Monday, Feb. 15, 1943
What's In It For the U.S.?
At the close of the last war I sat at international council tables representing our nation on vital matters affecting aeronautics. Yet my colleagues and I had been given only a few days . . . to prepare. And across the tables sat representatives of the Allies who had been preparing for months and even years. They were equipped with a program. . . .
Colonel Edgar Staley Gorrell, president of Air Transport Association of America, was testifying last week before a House committee. Like many another U.S. air executive he was not only looking back with regret, he was also looking ahead with foreboding. One day peace would come, and with it the vastest problem in world transportation that peacemakers had ever met. The world had to be opened to the airlines. How could it be done?
Dream Fulfilled. The day of world air transport is no longer a pipe dream. It is here. There is not a meridian on the earth's fat face that freighters and passenger aircraft do not cross. There are few latitudes where they do not operate, none where they cannot. Yet the day of air transport is only dawning. New aircraft with vastly increased loads and ranges (up to 10,000 miles) are all but ready to fly. Behind them, far past the planning stage, are larger craft still. And following them are new technologies that will increase ranges and loads again.

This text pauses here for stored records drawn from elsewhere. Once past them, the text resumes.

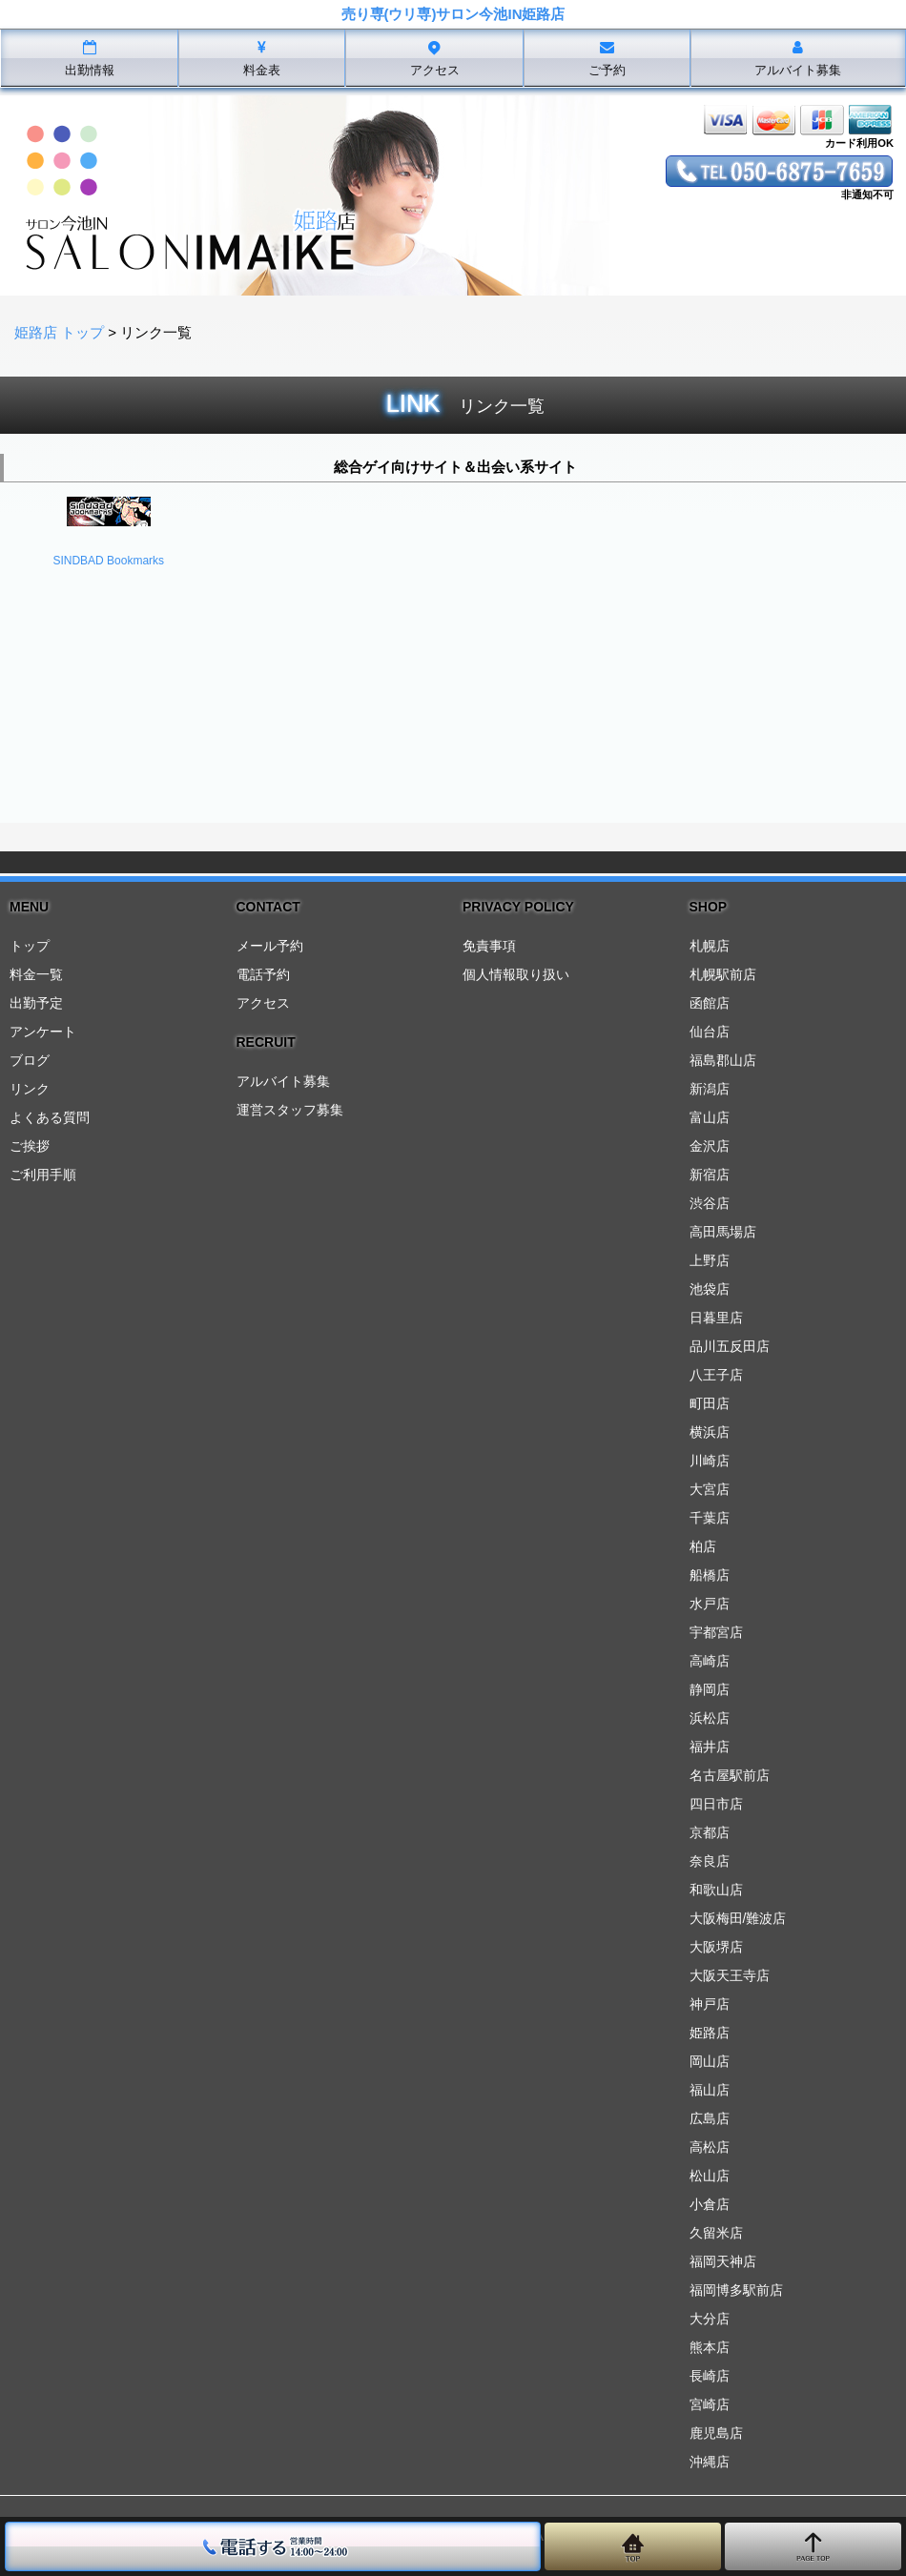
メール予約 (270, 945)
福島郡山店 (723, 1060)
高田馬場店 (723, 1231)
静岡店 (710, 1689)
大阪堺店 (716, 1946)
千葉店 (710, 1517)
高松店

One of the rubs in the problem is that most of these improvements are the developments and properties of the U.S. Driven by war's necessities, the U.S. has developed its passion for big aircraft (beginning with bombers) beyond airmen's most purple dreams. Cast by war as operator of its longest supply routes, the U.S. has literally been driven into the world transport business.
So when crop-haired, electric Major General Harold Lee George of the U.S. Army looks at his Air Transport Command, it is the whole world he sees. At some of his bases camels lug in the fuel for U.S. transports; at others, sledge dogs; at others, Chinese coolies or Untouchables. Seeing what he sees, he can and does say that "to place any limitations on air transport at all would be to deny progress."
Fulfillment Deferred? But to implement that progress, the need now is not for soldiers but for statesmen. Though the U.S. has the equipment and the experience no other country has, it is still poor in the pivotal bases on which world air transport depends. Those bases belong to U.S. allies --Britain, Russia and China. Unless U.S. statesmen can wangle the rights to their use, the U.S. will be left at the post. That is why airmen say that now is the time to face the situation.
Aircraft's increasing ranges have changed the old concept of world air trade out of all knowledge. Most of the world's worthwhile trade territory, except for South America, lies in the Northern Hemisphere. The shortest way to points in that hemisphere is by Great Circle routes. All these routes go over the top of the world (see map), where airmen have already demonstrated they can fly.
Thus the shortest U.S. routes to the great trade centers of the world lie across Canada, Russia and China. At many of the terminal points, and at pivotal spots along the routes, the U.S. has already put billions into airdromes, weather reporting stations, radio stations. All these paraphernalia are necessary to world air travel. Yet, six months after the war ends, all will revert to the nation on whose possessions they are built, unless. . . .
Five Freedoms. At this point airmen like Hal George can tell anybody exactly what they want. They are not much concerned with what might be called "freedom of the air"--a phrase not yet fully defined. More than an as-yet-undefined freedom for everybody, they want more freedom for the U.S. To their practical minds, what is wanted is not four freedoms but five: 1) ownership of bases, 2) of customs (so that transient passengers and freight can pass freely), 3) radio communications, 4) operations without unreasonable interference, 5) weather observation. To secure these five points is the statesman's problem. Airmen can only state it.
The most effective guarantee of world air transport and its promise of world peace would be complete freedom of the air--the right of any nation's planes to fly over any other nation. Yet Britain, for one, forced by war to the exclusive building of warplanes and the consequent neglect of commercial aviation, is hardly likely to agree offhand. If she did, it would mean world domination of trade by the U.S. Russia is in a like situation; so is China.
Even U.S. airmen are doubtful of the wisdom of unqualified freedom of the air: along with its easing of trade routes it would also carry a constant menace. Free air traffic by all nations would expose the peaceful to surprise air attack.
Trading in Order. But airmen see great hope in qualified freedom. The broad-minded concede that, since the U.S. has the tools and the know-how, and Britain most of the bases, the obvious thing to do is to strike a bargain. For its share of the bargain, the U.S. is likely to have to trade more than the five freedoms at its own ports of entry. To keep title to some of the bases it has built, and to fly its planes over other countries, it may have to give up airplanes, manufacturing methods, even experienced airmen, to the airlines of other nations.
The U.S. will have to strike a bargain, too, with China and Russia, knowing that in their case it can lay far less claim to the five freedoms than it can in dealing with Britain. It will have to bargain with Liberia, Persia, Sweden, many another noncombatant that is under no obligation for U.S. help in World War II. For airmen the bargaining cannot begin too soon.